Ao se solucionar um problema de Fermi não se pretende que alguém responda com exatidão, nem com precisão extrema. Se trata de estimar um número. Tão melhor será sua estimativa, quanto mais ricas forem suas considerações de variáveis e dados utilizados para o processo em questão. Naturalmente, requer uma quantidade de conhecimento real para a escolha dos parâmetros, bem como certo senso científico para a escolha correta das informações relevantes ao problema.
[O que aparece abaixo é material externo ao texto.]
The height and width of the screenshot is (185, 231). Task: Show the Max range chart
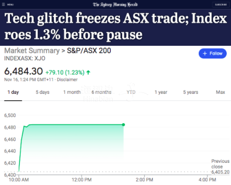pyautogui.click(x=221, y=92)
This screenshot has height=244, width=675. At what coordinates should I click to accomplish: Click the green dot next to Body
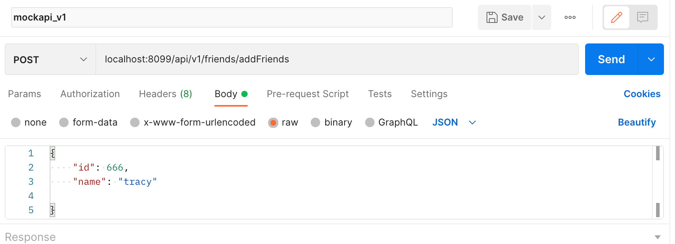(244, 94)
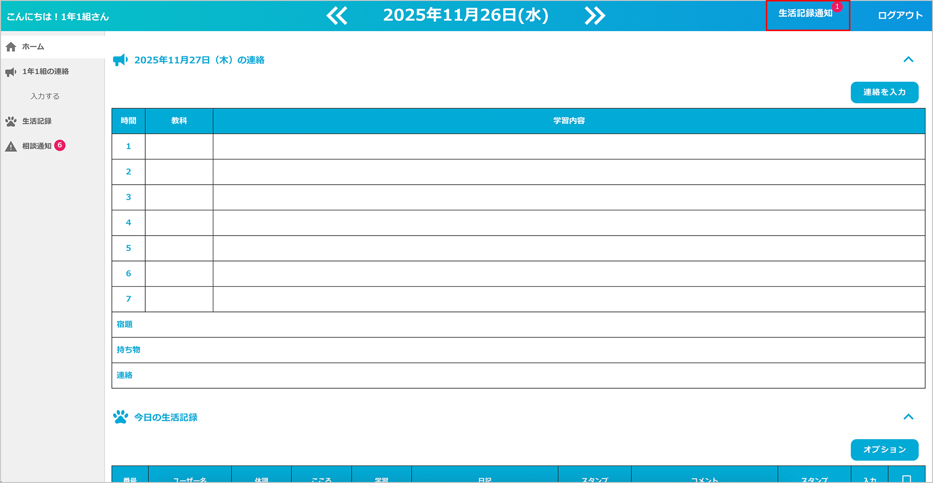Click the 宿題 row in the contact table

[518, 325]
Desta forma, a solução de um problema de Fermi é realizada com as informações que se tem a mão, mas envolvem suposições justificadas sobre quantidades e suas variâncias nos limites superiores e inferiores. Sua principal característica é a utilização de pressupostos simplificados e ao mesmo tempo pertinentes ao problemas. Assim, soluções aos problemas de Fermi são mais que simples palpites, entretanto são menos que cálculos precisos.
Exemplos
Bomba atômica
Fermi conseguiu estimar de maneira muito precisa, a força da bomba atômica que foi detonada no Teste Trinity. A bomba, desenvolvida por Fermi e outros cientistas do Projeto Manhattan, foi estimada em 10 quilotons, um valor bem próximo do real que hoje se tem conhecimento, que é 20 quilotons. Para tal estimativa, Fermi rasgou uma folha de papel em pedaços pequenos. Quando sentiu o primeiro tremor da onda de choque se espalhando pelo ar, ele lançou os fragmentos de papel acima de sua cabeça. Esses papeis se agitaram para baixo e para longe da nuvem em forma de cogumelo que estava se formando no horizonte, caindo cerca de dois metros trás dele. Depois de breve cálculo mental, Fermi concluiu que a energia liberada pela bomba seria o equivalente a um milhão de toneladas de TNT.[1]
Afinadores de piano
Um outro problema clássico de Fermi, é a estimativa de quantos afinadores de piano existiam em Chicago. A solução para este problema envolve a tomada de alguns pressupostos, e a multiplicação dos fatores. Primeiro, devemos assumir algumas hipóteses:
1. Existem aproximadamente 9 milhões de pessoas morando em Chicago
2. Existem, em média, duas pessoas morando em cada casa em Chicago
3. Uma casa em vinte possui um piano que é afinado regularmente
4. Pianos que são afinados regularmente, são afinados em média uma vez ao ano
5. Leva para um afinador de piano, em média, duas horas para afinar um piano, contando a viagem
6. Cada afinador de piano trabalha 8 horas por dia, 5 dias na semana e 50 semanas ao ano
Vale lembrar que a resposta vai estar tão boa quanto as suposições feitas, ou seja, para resultados próximos do real, é necessário que as suposições feitas sejam plausíveis.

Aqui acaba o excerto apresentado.